En el caso de la "revolución" del cura Fernando Lugo, no sólo no ha hecho nada por ayudar a la mujer a salir a flote, sino que ha hecho todo lo posible por denigrarla, hundirla y hollarla en su dignidad y derechos con todas las fuerzas posibles.
Sin embargo, como es una costumbre en la administración luguista, varios de sus exponentes pretenen convencer por la vía del absurdo a la ciudadanía, y encumbradas exponentes de la misma se autopostulan como futuras candidatas a presidentas.
Como un síntoma que el tiempo del cura Fernando Lugo se acaba, la periodista Gloria Rolón abordó en su columna el tema de las deudas de género del actual gobierno arzobispal que padece el Paraguay, y sobre todo, la pretensión de ciertas mujeres que ocupan importantes posiciones en el gobierno luguista de embanderarse con la lucha feminista por una candidatura femenina a la presidencia del Paraguay.

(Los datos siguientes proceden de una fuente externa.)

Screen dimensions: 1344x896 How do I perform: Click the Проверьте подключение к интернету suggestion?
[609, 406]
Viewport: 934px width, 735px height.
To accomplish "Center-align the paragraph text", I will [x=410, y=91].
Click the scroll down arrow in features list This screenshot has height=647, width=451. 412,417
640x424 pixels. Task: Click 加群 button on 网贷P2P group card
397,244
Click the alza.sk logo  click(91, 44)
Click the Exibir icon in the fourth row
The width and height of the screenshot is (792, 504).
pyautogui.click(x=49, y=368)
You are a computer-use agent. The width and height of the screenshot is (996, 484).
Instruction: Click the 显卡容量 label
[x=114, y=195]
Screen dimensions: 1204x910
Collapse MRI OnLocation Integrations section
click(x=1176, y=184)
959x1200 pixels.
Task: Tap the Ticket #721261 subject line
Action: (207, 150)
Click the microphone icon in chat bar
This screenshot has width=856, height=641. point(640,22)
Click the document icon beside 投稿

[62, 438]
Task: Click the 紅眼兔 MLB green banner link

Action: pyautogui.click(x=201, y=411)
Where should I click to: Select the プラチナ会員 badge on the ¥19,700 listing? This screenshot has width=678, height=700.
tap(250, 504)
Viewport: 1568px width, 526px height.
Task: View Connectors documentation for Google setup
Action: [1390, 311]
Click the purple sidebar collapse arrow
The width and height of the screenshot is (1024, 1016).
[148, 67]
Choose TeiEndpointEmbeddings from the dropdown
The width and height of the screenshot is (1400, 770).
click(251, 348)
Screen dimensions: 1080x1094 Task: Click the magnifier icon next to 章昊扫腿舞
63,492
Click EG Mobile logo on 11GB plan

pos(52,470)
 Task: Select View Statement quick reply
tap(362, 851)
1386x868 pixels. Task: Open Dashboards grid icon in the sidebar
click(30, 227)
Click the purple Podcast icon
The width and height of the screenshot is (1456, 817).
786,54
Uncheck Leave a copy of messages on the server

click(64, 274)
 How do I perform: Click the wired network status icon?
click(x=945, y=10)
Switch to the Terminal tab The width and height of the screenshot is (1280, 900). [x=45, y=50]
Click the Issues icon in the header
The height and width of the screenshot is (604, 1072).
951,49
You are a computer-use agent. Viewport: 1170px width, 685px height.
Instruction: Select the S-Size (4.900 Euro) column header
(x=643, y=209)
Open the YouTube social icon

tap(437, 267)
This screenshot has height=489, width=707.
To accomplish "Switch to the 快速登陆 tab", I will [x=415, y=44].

Por un lado, la periodista celebra que ?, doscientos años después de la declaración de nuestra Independencia, aflore de nuevo aquella necesidad que la sociedad paraguaya salde sus deudas con las mujeres y se relance la propuesta hecha en el 2000 por Augusto Roa Bastos: una mujer presidenta de la República?.
En contrapartida, discierne: ?Con lo que no estoy de acuerdo es que esa presidenta vaya a ser alguna de las tres ministras del Gobierno de Fernando Lugo: Esperanza Martínez, Lilian Soto o Liz Torres. Ellas podrán postularse y seguir con las reglas de juego impuestas, porque eso es lo justo y tienen derecho a hacerlo. Pero, lo que no pueden es pretender esgrimir el tema género como bandera principal en su campaña política. Por lo menos no en tanto y en cuanto sigan acompañando a un presidente como Fernando Lugo.
Él encarna precisamente todo contra lo que quienes dicen defender la igualdad de género, deben luchar. Ellas, con su silencio y acompañándolo en todo este tiempo lo han legitimado.
Los casos de Benigna Leguizamón, Viviana Carrillo y Hortensia Morán son los más claros ejemplos de abuso y sometimiento de género. Esas ministras lo saben pero prefirieron callar. Lamentable y condenable decisión? concluye Rolón.